Spectral Evolution
Label: Moikai
Genre: Experimental, Highlights
$34.99
Availability: In stock
Audiopile Review: Is it too early to start talking about album of the year contenders? There have certainly been a few months and lots of great albums in 2024. But, sometimes, an album comes along that just seems like musical Oscar bait. Perhaps it’s surprising to find such an album coming from the long-dormant Portuguese experimentalist Rafael Toral. When Drag City reactivated Jim O’Rourke’s Moikai label specifically to issue this comeback, they cannot have had high hopes. While Toral started out as a purveyor of tasty guitar drones, he had long ago detoured into more experimental works that were brilliant and original, but hardly accessible. ‘Spectral Evolution’ turned out to be both highly ambitious and immediately beguiling, so the first pressing sold out in no time. Here’s the re-press. Over a single long track, Toral weaves his ambient and experimental styles into a seamless sonic tapestry. ‘Spectral Evolution’ is a genuine head-trip and, yes, already a strong album of the year contender.
LP version. “After a two-decade interlude, Jim O’Rourke’s Moikai returns with Spectral Evolution, a major new work by Rafael Toral. Making his name in the mid-1990s with influential guitar drone platters like Sound Mind Sound Body and Wave Field, Toral has never been one to rest on his laurels repeating his past glories. Since 2017, Toral’s work has been entering a new phase, often still centered around the arsenal of self-built instruments developed in the Space Program, but with a renewed interest in the long tones and almost static textures of his earlier work; he has also, after more than a decade, returned to the electric guitar. Spectral Evolution is undoubtedly Toral’s most sophisticated work to date, bringing together seemingly incompatible threads from his entire career into a powerful new synthesis, both wildly experimental and emotionally affecting. Toral manages the almost miraculous feat of having his self-built electronic instruments (which in the past he had seen as ‘inadequate to play any music based on the Western system’) play in tune.

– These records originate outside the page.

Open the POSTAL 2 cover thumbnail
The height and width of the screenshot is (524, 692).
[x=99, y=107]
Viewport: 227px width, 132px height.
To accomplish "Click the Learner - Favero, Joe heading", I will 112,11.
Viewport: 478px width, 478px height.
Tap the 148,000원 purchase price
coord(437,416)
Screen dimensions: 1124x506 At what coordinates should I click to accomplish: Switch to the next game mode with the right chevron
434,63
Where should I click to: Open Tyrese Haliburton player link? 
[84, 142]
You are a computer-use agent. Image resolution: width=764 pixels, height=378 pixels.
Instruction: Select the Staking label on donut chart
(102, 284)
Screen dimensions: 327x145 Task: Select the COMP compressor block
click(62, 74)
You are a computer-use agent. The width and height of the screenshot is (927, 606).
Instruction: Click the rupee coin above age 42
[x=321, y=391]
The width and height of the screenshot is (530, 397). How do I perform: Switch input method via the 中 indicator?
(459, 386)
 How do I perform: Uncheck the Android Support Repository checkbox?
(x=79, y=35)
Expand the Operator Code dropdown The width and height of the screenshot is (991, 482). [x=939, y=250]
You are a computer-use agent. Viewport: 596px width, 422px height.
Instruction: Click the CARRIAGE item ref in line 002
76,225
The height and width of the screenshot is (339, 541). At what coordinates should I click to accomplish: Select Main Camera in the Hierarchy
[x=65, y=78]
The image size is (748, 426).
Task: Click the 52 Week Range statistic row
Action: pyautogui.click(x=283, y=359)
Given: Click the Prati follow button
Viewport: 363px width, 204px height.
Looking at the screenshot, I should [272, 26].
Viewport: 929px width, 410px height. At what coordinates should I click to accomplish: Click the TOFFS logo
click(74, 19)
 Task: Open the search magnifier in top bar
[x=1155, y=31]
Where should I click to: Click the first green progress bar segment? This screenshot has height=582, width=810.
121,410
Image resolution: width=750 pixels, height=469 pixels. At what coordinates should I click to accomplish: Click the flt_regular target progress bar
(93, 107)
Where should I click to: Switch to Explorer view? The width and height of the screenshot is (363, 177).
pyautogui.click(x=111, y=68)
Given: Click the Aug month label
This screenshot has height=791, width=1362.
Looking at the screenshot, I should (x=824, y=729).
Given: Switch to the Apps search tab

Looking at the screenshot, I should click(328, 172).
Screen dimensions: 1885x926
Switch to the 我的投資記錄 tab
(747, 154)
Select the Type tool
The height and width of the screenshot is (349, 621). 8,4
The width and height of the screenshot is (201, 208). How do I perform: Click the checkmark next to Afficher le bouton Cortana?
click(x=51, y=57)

In an unexpected sidestep away from any of his previous work, the chord changes that underpin many of the episodes on Spectral Evolution are derived from classic jazz harmony, including takes on the archetypal Gershwin ‘Rhythm changes’ and Ellington-Strayhorn’s ‘Take the ʻA’ Train,’ albeit slowed to such an extent that each chord becomes a kind of environment in its own right. Threading together twelve distinct episodes into a flowing whole, Spectral Evolution alternates moments of airy instrumental interplay with dense sonic mass, breaking up the pieces based on chord changes with ambient ‘Spaces.’ At points reduced to almost a whisper, at other moments Toral’s electronics wail, squelch, and squeak like David Tudor’s live-electronic rainforest. Similarly, his use of the guitar encompasses an enormous dynamic and textural range, from chiming chords to expansive drones, from crystal clarity to fuzzy grit: on the beautiful ‘Your Goodbye,’ his filtered, distorted soloing recalls Loren Connors in its emotive depth and wandering melodic sensibility. The product of three years of experimentation and recording, and synthesizing the insights of more than thirty years of musical research, Spectral Evolution is the quintessential album of guitar music from Rafael Toral.”